Till these days, the clash between the Unionists (nationalists) and Confederates (pro-British Empire & oligarchy) continues in the USA. Amid the galvanization there of a federation-wide American identity, the clash continues in the terrains of public policy and foreign affairs. Fact is, the victory of the neo-conservatives and realists in America—who kowtow to the whims of the Anglo-Dutch oligarchy—point out to a subtle victory of the Confederate forces right inside Washington DC.  

In my own country, the landlord-clergy classes comprise the representatives of the ancien regime .Even before America left Manila in 1946, the landlords-clergy already pre-positioned themselves in society. The landlords eventually controlled both the Establishment political parties, thus effectively undercutting the possibility of a revolutionary agrarian program that could have jettisoned the country to mature industrialization as early as the late 1970s.

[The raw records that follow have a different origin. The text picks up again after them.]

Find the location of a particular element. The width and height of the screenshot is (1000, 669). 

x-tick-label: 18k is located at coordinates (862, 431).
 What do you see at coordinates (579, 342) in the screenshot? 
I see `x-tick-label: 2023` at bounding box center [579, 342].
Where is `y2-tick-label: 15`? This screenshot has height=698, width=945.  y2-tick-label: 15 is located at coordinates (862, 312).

Till these days, patron-client relations remain strong in all spheres of Philippine life. Not even if the post-industrial society had already made inroads into Manila’s cultural and economic domains. The landlords are themselves the big capitalists, while the Church remains the biggest landlord oligarch of all, praise the Lords of the oligarchic houses!

Thus, in the Philippine case, the nationalists who represent the modernizing, Enlightenment-inspired trend remain in the margins. During the Cold War, the nationalists were demonized as Soviet agents and were chased out of state organs, chased in the hills as insurgents, locked up behind bars, tortured and killed. Till these days nationalists are marginalized here, this is the real situation in Manila.

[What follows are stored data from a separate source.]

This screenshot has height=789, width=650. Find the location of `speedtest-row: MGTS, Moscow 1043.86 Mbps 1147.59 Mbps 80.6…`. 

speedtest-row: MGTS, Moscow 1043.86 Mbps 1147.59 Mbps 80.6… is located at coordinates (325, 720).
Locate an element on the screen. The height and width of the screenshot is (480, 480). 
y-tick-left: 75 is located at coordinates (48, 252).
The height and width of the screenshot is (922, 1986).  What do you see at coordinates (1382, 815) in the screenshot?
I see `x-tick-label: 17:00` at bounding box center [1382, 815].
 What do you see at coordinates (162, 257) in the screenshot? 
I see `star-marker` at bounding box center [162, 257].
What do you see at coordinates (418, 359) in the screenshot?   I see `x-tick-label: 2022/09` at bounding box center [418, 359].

So, fellows, please don’t count out the royalists of Nepal just yet. Even long after the present monarch (Gyanendra) is gone, pro-royalist fanatics will raise up arms against the prevailing regime, expect this to happen. It’s like the recycle of the Stuart revival in England, Bourbon revival in France, and the long struggle for a Bonapartist revival in the whole of Europe.

The modernists of Nepal (Congress, Marxists, Maoists) look like the Atuturk prototypes of Turkey of the nationalist halcyon days of post-Ottoman era. The problem for Nepal is that it has too many nationalist voices with nary  clear consensus on the compass of nationhood, while Ataturk forces were homogenous in mindset, vision, and agenda of economic development and governance for Turkey.

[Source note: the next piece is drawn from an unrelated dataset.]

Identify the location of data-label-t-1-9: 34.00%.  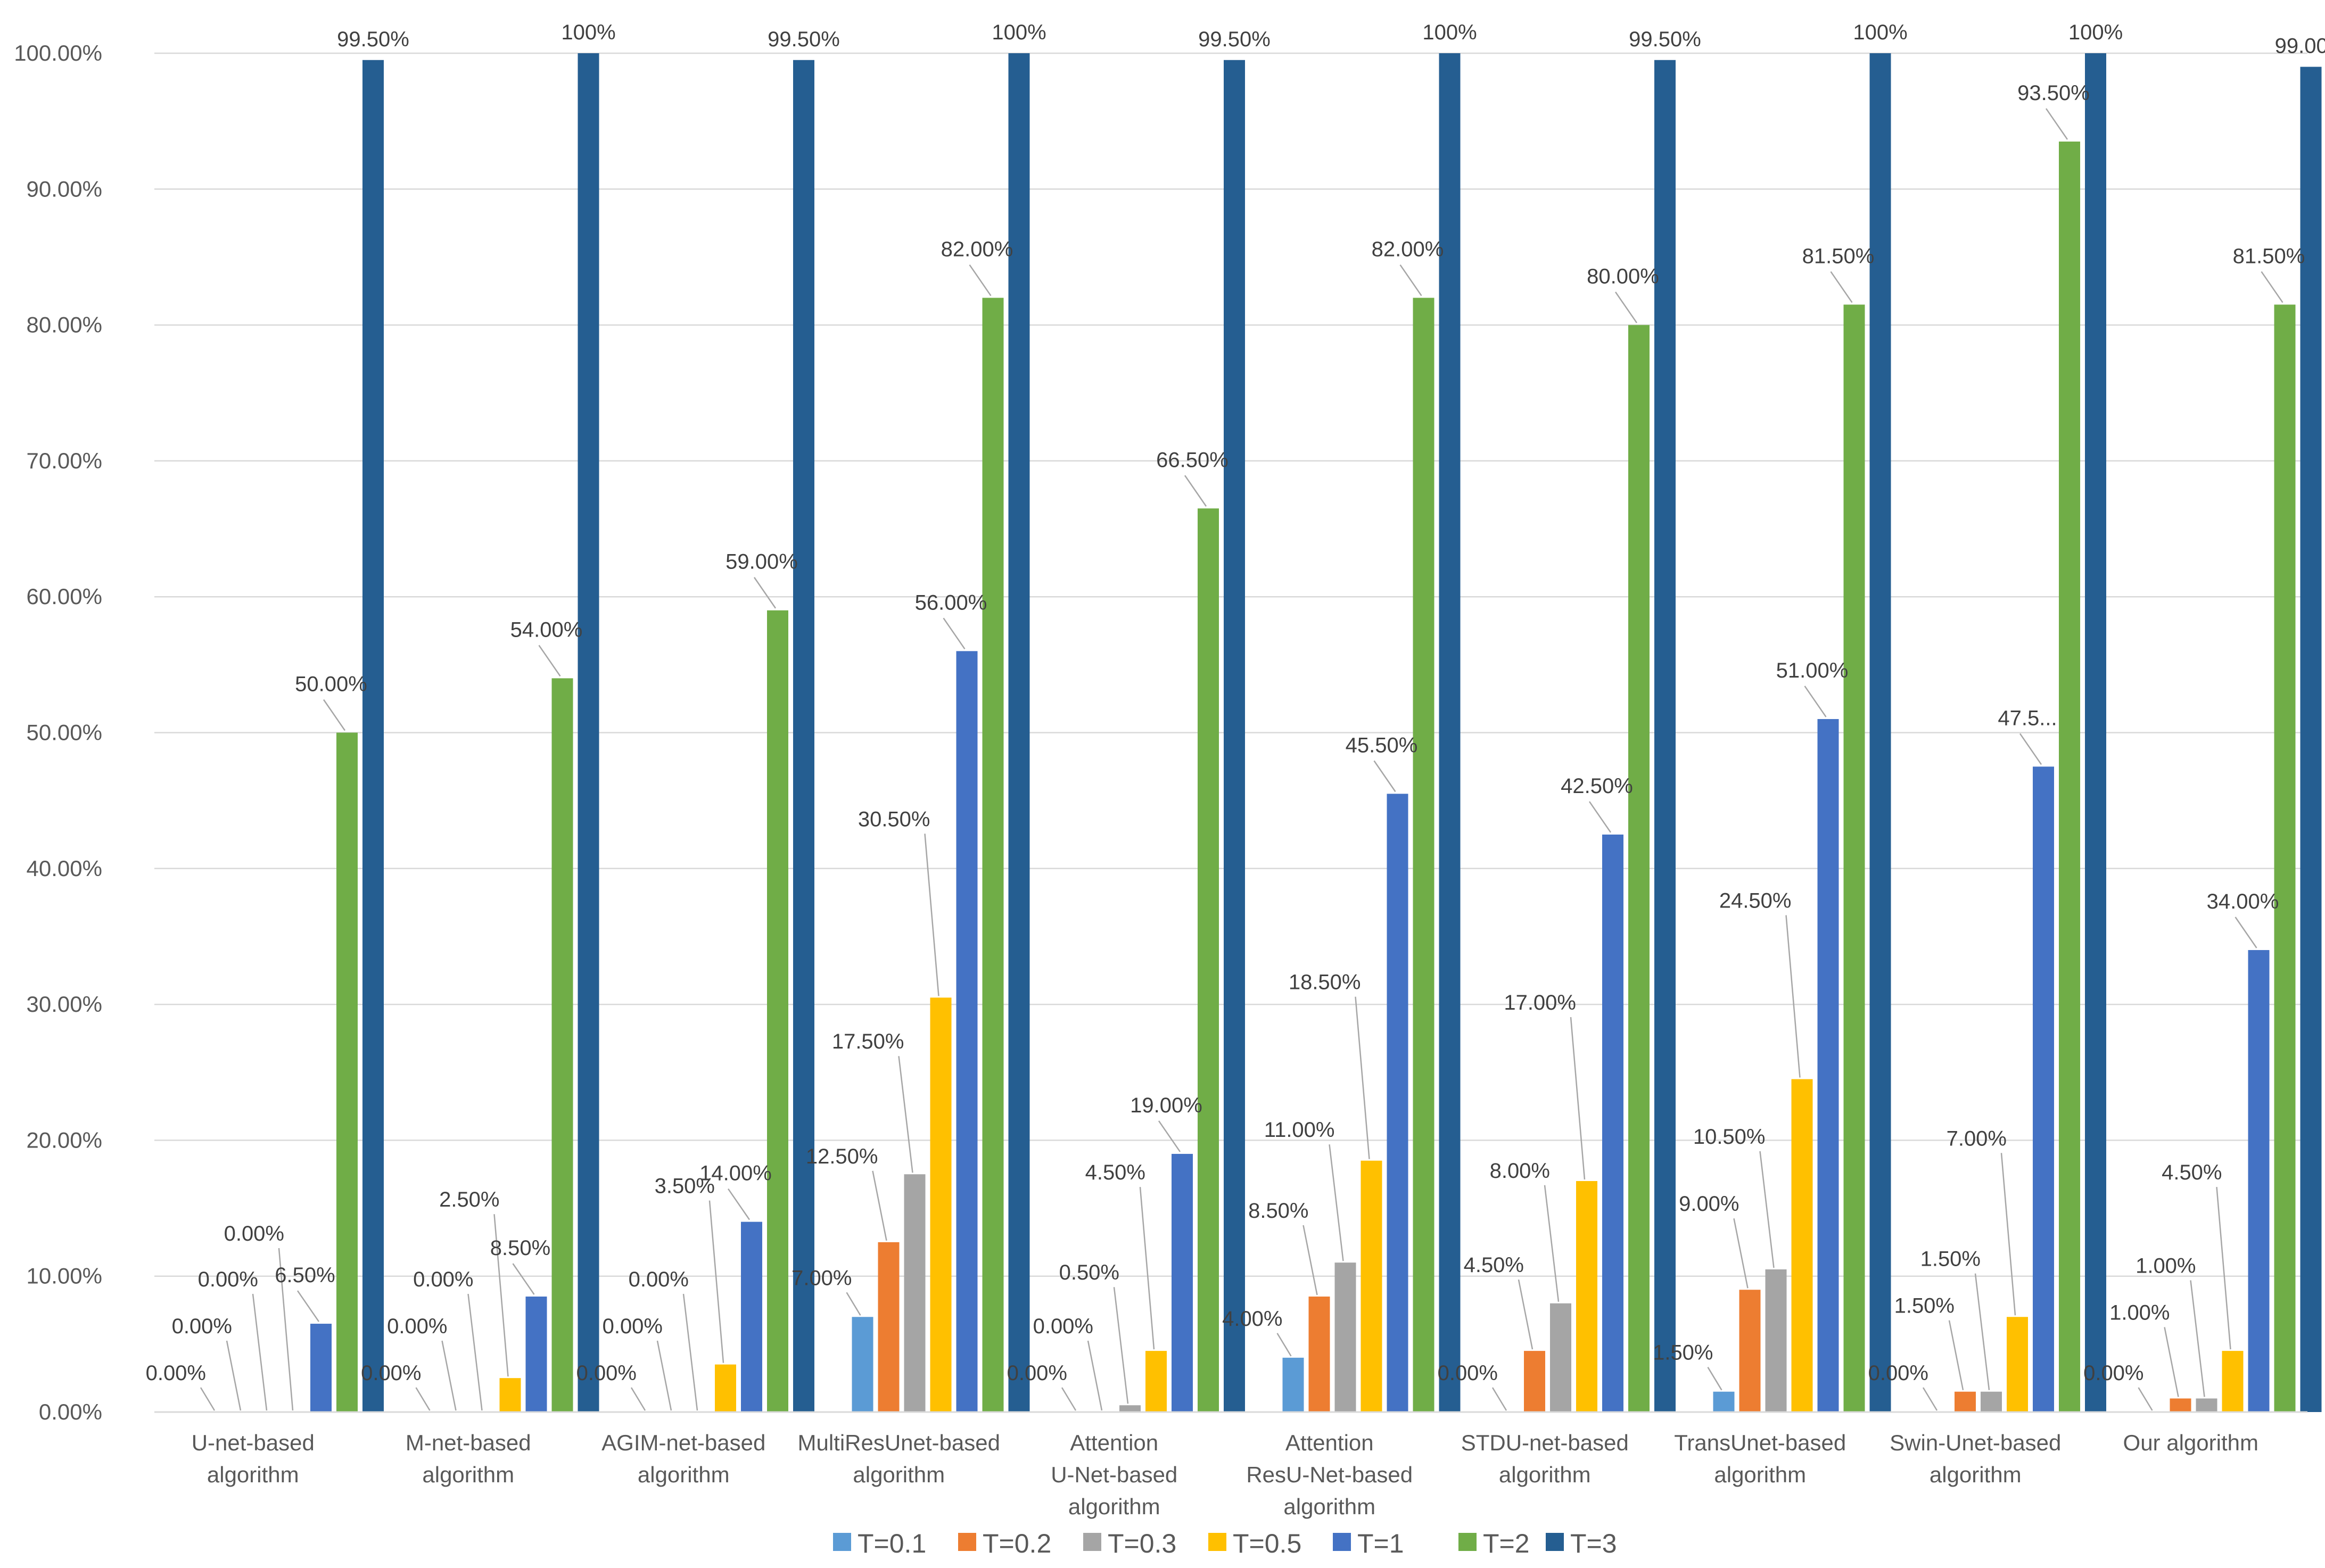
(2243, 902).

So no matter what overthrow plots the Caliphate’s loyalists want to mount in Turkey, they will fail. They have to ride by the modernist rules there, abide by the ‘rule of law’ of the Atuturk mindset. It’s been a century hence since the Caliphate’s overthrow,  so the chances for the Caliph’s fundamentalists to return Turkey to the superstitious ancien regime is too late a dream.

Again, to re-echo, please don’t count out Nepal’s royalists. They are watching closely the fractiousness of the Enlightenment parties (secular, modernist, socialistic) in Nepal. They will bide their time. They will regroup, silently organize and expand, build their logistical bases both within and outside of Nepal.

And then they will strike with sweeping zeal, like thousands of angry Himalayan tigers coming down upon their enemies. Whether they win or not is another question. They will come back for sure.